A/N: This is a product of boredom so I wont be surprised if you are going to be bored to death while reading it. Although I did enjoy writing it, so I hope you enjoy reading it, too.
Disclaimer: No, I do not own Alice in Wonderland, 2010.
Six Occasions of Madness
I.
The people saunters around her like she is invisible. But they are also invisible to her, and so are the sounds and scent that crashes and swirls around her.
Everything is different, however not the kind of difference she is looking for.
She wanders aimlessly through the market, oblivious to the unfamiliar tongue of the yelling merchants, the leering stares of the men in the alleyways, the putridity of the horse dung that littered the ground.
Unaware and uncaring, she reaches the end of the village and catches a glimpse of a white that flashes through the bushes. She follows it. It pops into a hole in the ground.
She stops, weighing her decisions. Then, she moves to kneel only to be wrenched up by a gentle hand. Offended, she glares at the man, and the rage falters under the soft, pleading eyes. She lets the man lead her back to oblivion.
II.
The newspaper lies on the table, waiting to be read. She steals a cookie her mother prepared for afternoon tea from the cookie jar, picks the newspaper up and skims through it. And then, she lays it back down, paling and gulping.
Man Beheaded For Stealing The Queen's Tarts!
Nervously, she looks at the headline again, checking if it's still the same. Then, she marches out of the room, fist clenched, throat dry.
III.
There is a tinkling of glassware, a crunching of biscuits, and a playing of soft, broken music in the drawing room. The sounds beckon for her, and she comes obediently and bewildered. She pokes her head inside the room, beaming.
Then, she leaves.
The room contains nothing but stillness.
IV.
Her sister cooks soup as an experiment and stirs, and stirs, and stirs it around the pot.
She watches from the safety of the counter, from time to time glancing at the ingredients disorderly sprawled on the counter surface. She wonders if soup could have fingers for an ingredient, and urine, and coins.
Her sister glides up to her, holding on a spoon containing steaming liquid to her mouth.
She blows and drinks the soup, and then clutches at her dress.
V.
She sits outside the mansion, watching the branches sway and the leaves rustle with the wind. Her eyes flicker to the blossoms, and she smiles.

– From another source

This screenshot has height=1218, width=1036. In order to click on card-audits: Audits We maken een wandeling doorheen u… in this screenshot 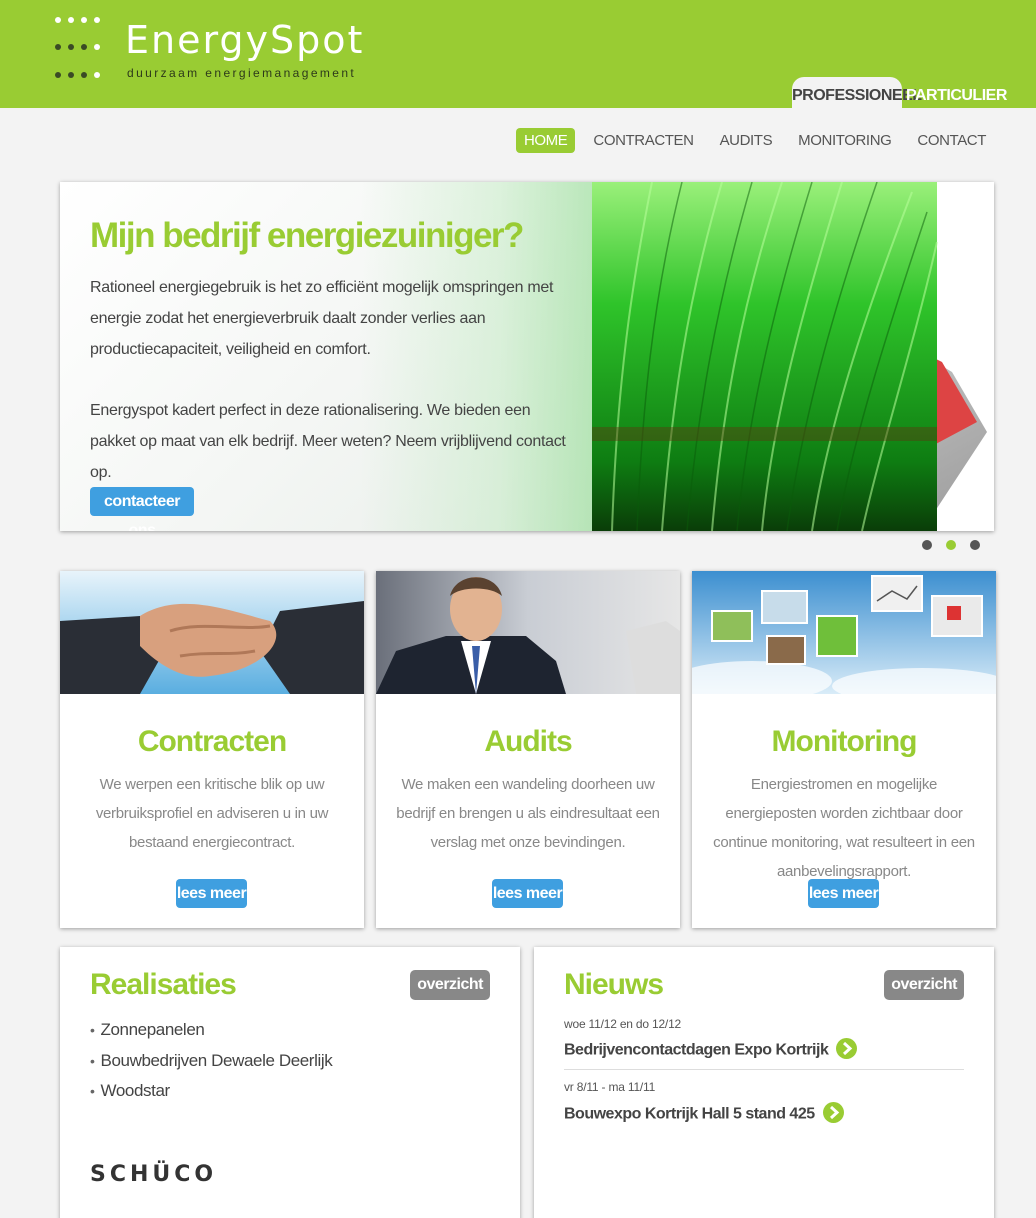, I will do `click(528, 750)`.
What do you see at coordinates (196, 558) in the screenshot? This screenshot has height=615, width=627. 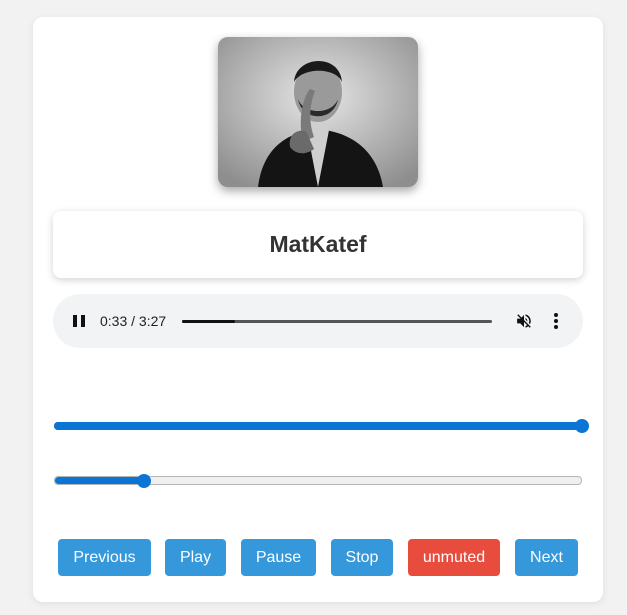 I see `play-button: Play` at bounding box center [196, 558].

She counts the times the butler appears, the times he tries to speak to her, turn away, and walk inside again. Fourteen, she thinks. But she remembers, as the butler appears again, that she had already counted twenty. Or was it twenty-three? Twenty-eight?

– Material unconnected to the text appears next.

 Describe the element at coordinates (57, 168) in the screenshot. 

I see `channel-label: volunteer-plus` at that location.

A blue butterfly flutters across her vision, making her forget her musings. She rises from her seat and turns expectant. Her eyes follow it, until it flies past her and out of sight.
VI.
The party flows without her. She lets it and sits in a corner. Ladies and lords greet her, and she greets back. They leave her and she stays where she is.
Children runs around her table, playing.
"Stay back, foul beast," one child says. "Or I shall slay you!"
"Never," another answers. "For I shall slay you first, my greatest adversary!"
They leave her side. She stays still, observing the foul beast with hawk-like, predatory eyes, waiting for it to come back within her reach.